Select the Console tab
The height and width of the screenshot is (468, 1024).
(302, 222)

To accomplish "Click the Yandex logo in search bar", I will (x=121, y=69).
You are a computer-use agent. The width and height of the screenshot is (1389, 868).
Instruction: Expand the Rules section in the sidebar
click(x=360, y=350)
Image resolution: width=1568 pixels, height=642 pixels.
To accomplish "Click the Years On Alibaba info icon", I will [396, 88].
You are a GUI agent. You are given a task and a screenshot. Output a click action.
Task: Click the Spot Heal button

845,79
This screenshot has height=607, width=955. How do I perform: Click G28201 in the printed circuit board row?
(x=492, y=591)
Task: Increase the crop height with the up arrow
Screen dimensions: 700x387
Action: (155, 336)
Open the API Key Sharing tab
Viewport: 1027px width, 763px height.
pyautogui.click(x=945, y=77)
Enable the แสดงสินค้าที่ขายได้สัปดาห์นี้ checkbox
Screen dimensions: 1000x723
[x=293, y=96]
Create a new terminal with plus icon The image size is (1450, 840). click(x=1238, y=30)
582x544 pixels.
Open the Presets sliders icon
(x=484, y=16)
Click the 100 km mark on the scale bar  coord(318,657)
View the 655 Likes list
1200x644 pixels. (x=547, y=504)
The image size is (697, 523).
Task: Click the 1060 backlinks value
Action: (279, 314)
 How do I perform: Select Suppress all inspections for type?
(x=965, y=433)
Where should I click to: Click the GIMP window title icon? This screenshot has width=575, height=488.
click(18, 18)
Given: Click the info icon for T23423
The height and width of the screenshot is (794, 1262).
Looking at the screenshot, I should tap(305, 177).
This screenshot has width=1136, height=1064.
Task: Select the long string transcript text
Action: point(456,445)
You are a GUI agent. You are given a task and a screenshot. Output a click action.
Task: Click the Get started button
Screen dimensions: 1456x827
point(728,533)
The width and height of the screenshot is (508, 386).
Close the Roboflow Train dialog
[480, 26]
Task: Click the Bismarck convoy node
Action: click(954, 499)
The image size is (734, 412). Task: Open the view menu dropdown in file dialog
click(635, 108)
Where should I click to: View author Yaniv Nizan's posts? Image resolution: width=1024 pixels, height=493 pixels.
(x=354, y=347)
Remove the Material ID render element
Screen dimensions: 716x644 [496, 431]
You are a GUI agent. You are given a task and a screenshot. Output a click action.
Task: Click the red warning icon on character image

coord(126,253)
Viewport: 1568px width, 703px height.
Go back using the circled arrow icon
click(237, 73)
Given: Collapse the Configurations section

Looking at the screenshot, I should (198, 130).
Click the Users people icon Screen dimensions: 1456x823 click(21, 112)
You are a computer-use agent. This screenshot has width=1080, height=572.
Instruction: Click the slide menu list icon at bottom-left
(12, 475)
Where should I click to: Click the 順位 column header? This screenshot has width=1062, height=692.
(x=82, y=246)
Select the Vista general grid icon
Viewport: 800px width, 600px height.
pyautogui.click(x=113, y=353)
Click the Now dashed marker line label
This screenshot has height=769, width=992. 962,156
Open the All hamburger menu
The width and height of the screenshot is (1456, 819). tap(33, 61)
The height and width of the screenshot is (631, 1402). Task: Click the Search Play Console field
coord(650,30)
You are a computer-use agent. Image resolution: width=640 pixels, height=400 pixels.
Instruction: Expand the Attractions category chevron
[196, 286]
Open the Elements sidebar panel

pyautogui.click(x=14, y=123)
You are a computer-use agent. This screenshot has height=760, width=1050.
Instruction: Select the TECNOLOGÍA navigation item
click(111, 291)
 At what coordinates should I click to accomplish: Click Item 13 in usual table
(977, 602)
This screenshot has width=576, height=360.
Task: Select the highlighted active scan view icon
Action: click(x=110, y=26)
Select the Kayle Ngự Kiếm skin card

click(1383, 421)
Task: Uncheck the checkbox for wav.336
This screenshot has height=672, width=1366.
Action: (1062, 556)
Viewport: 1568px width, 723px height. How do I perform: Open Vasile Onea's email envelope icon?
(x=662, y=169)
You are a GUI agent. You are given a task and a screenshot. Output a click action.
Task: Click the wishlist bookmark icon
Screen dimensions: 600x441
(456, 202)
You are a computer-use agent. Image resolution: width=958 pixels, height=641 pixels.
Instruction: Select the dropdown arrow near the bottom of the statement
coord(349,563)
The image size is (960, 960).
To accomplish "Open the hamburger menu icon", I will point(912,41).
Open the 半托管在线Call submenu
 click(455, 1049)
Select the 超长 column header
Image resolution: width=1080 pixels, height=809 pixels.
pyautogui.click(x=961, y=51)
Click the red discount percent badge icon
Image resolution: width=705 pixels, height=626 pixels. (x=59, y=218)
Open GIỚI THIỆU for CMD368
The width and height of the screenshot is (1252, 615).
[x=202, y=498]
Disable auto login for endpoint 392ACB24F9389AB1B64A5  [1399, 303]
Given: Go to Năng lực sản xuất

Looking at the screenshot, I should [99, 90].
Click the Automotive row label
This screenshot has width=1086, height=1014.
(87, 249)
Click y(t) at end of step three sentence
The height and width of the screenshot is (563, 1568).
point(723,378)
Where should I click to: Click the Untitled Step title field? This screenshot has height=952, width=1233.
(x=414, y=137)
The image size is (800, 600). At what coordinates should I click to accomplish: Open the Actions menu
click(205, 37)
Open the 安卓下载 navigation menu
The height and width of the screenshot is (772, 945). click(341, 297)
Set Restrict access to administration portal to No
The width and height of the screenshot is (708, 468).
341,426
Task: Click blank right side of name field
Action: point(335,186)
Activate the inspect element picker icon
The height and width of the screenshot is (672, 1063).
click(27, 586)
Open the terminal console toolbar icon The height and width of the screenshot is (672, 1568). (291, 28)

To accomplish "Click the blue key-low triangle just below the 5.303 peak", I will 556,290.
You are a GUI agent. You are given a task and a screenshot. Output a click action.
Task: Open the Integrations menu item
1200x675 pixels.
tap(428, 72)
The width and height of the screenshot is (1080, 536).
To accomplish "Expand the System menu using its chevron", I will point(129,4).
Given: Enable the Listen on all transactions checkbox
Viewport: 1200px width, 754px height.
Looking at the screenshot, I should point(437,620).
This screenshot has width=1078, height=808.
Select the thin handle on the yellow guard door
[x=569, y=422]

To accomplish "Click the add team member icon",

——————

Instructions to follow :: Exact reproduction of the listing above is required.

Answer to this exercise ::
Select the Console tab
The height and width of the screenshot is (468, 1024).
(302, 222)

To accomplish "Click the Yandex logo in search bar", I will (x=121, y=69).
You are a computer-use agent. The width and height of the screenshot is (1389, 868).
Instruction: Expand the Rules section in the sidebar
click(x=360, y=350)
Image resolution: width=1568 pixels, height=642 pixels.
To accomplish "Click the Years On Alibaba info icon", I will [396, 88].
You are a GUI agent. You are given a task and a screenshot. Output a click action.
Task: Click the Spot Heal button

845,79
This screenshot has height=607, width=955. How do I perform: Click G28201 in the printed circuit board row?
(x=492, y=591)
Task: Increase the crop height with the up arrow
Screen dimensions: 700x387
Action: (155, 336)
Open the API Key Sharing tab
Viewport: 1027px width, 763px height.
pyautogui.click(x=945, y=77)
Enable the แสดงสินค้าที่ขายได้สัปดาห์นี้ checkbox
Screen dimensions: 1000x723
[x=293, y=96]
Create a new terminal with plus icon The image size is (1450, 840). click(x=1238, y=30)
582x544 pixels.
Open the Presets sliders icon
(x=484, y=16)
Click the 100 km mark on the scale bar  coord(318,657)
View the 655 Likes list
1200x644 pixels. (x=547, y=504)
The image size is (697, 523).
Task: Click the 1060 backlinks value
Action: (279, 314)
 How do I perform: Select Suppress all inspections for type?
(x=965, y=433)
Where should I click to: Click the GIMP window title icon? This screenshot has width=575, height=488.
click(18, 18)
Given: Click the info icon for T23423
The height and width of the screenshot is (794, 1262).
Looking at the screenshot, I should tap(305, 177).
This screenshot has width=1136, height=1064.
Task: Select the long string transcript text
Action: point(456,445)
You are a GUI agent. You are given a task and a screenshot. Output a click action.
Task: Click the Get started button
Screen dimensions: 1456x827
point(728,533)
The width and height of the screenshot is (508, 386).
Close the Roboflow Train dialog
[480, 26]
Task: Click the Bismarck convoy node
Action: click(954, 499)
The image size is (734, 412). Task: Open the view menu dropdown in file dialog
click(635, 108)
Where should I click to: View author Yaniv Nizan's posts? Image resolution: width=1024 pixels, height=493 pixels.
(x=354, y=347)
Remove the Material ID render element
Screen dimensions: 716x644 [496, 431]
You are a GUI agent. You are given a task and a screenshot. Output a click action.
Task: Click the red warning icon on character image

coord(126,253)
Viewport: 1568px width, 703px height.
Go back using the circled arrow icon
click(237, 73)
Given: Collapse the Configurations section

Looking at the screenshot, I should (198, 130).
Click the Users people icon Screen dimensions: 1456x823 click(21, 112)
You are a computer-use agent. This screenshot has width=1080, height=572.
Instruction: Click the slide menu list icon at bottom-left
(12, 475)
Where should I click to: Click the 順位 column header? This screenshot has width=1062, height=692.
(x=82, y=246)
Select the Vista general grid icon
Viewport: 800px width, 600px height.
pyautogui.click(x=113, y=353)
Click the Now dashed marker line label
This screenshot has height=769, width=992. 962,156
Open the All hamburger menu
The width and height of the screenshot is (1456, 819). tap(33, 61)
The height and width of the screenshot is (631, 1402). Task: Click the Search Play Console field
coord(650,30)
You are a computer-use agent. Image resolution: width=640 pixels, height=400 pixels.
Instruction: Expand the Attractions category chevron
[196, 286]
Open the Elements sidebar panel

pyautogui.click(x=14, y=123)
You are a computer-use agent. This screenshot has height=760, width=1050.
Instruction: Select the TECNOLOGÍA navigation item
click(111, 291)
 At what coordinates should I click to accomplish: Click Item 13 in usual table
(977, 602)
This screenshot has width=576, height=360.
Task: Select the highlighted active scan view icon
Action: click(x=110, y=26)
Select the Kayle Ngự Kiếm skin card

click(1383, 421)
Task: Uncheck the checkbox for wav.336
This screenshot has height=672, width=1366.
Action: (1062, 556)
Viewport: 1568px width, 723px height. How do I perform: Open Vasile Onea's email envelope icon?
(x=662, y=169)
You are a GUI agent. You are given a task and a screenshot. Output a click action.
Task: Click the wishlist bookmark icon
Screen dimensions: 600x441
(456, 202)
You are a computer-use agent. Image resolution: width=958 pixels, height=641 pixels.
Instruction: Select the dropdown arrow near the bottom of the statement
coord(349,563)
The image size is (960, 960).
To accomplish "Open the hamburger menu icon", I will point(912,41).
Open the 半托管在线Call submenu
 click(455, 1049)
Select the 超长 column header
Image resolution: width=1080 pixels, height=809 pixels.
pyautogui.click(x=961, y=51)
Click the red discount percent badge icon
Image resolution: width=705 pixels, height=626 pixels. (x=59, y=218)
Open GIỚI THIỆU for CMD368
The width and height of the screenshot is (1252, 615).
[x=202, y=498]
Disable auto login for endpoint 392ACB24F9389AB1B64A5  [1399, 303]
Given: Go to Năng lực sản xuất

Looking at the screenshot, I should [99, 90].
Click the Automotive row label
This screenshot has width=1086, height=1014.
(87, 249)
Click y(t) at end of step three sentence
The height and width of the screenshot is (563, 1568).
point(723,378)
Where should I click to: Click the Untitled Step title field? This screenshot has height=952, width=1233.
(x=414, y=137)
The image size is (800, 600). At what coordinates should I click to accomplish: Open the Actions menu
click(205, 37)
Open the 安卓下载 navigation menu
The height and width of the screenshot is (772, 945). click(341, 297)
Set Restrict access to administration portal to No
The width and height of the screenshot is (708, 468).
341,426
Task: Click blank right side of name field
Action: point(335,186)
Activate the inspect element picker icon
The height and width of the screenshot is (672, 1063).
click(27, 586)
Open the terminal console toolbar icon The height and width of the screenshot is (672, 1568). (291, 28)

To accomplish "Click the blue key-low triangle just below the 5.303 peak", I will 556,290.
You are a GUI agent. You are given a task and a screenshot. Output a click action.
Task: Open the Integrations menu item
1200x675 pixels.
tap(428, 72)
The width and height of the screenshot is (1080, 536).
To accomplish "Expand the System menu using its chevron", I will point(129,4).
Given: Enable the Listen on all transactions checkbox
Viewport: 1200px width, 754px height.
Looking at the screenshot, I should point(437,620).
This screenshot has width=1078, height=808.
Select the thin handle on the yellow guard door
[x=569, y=422]

To accomplish "Click the add team member icon",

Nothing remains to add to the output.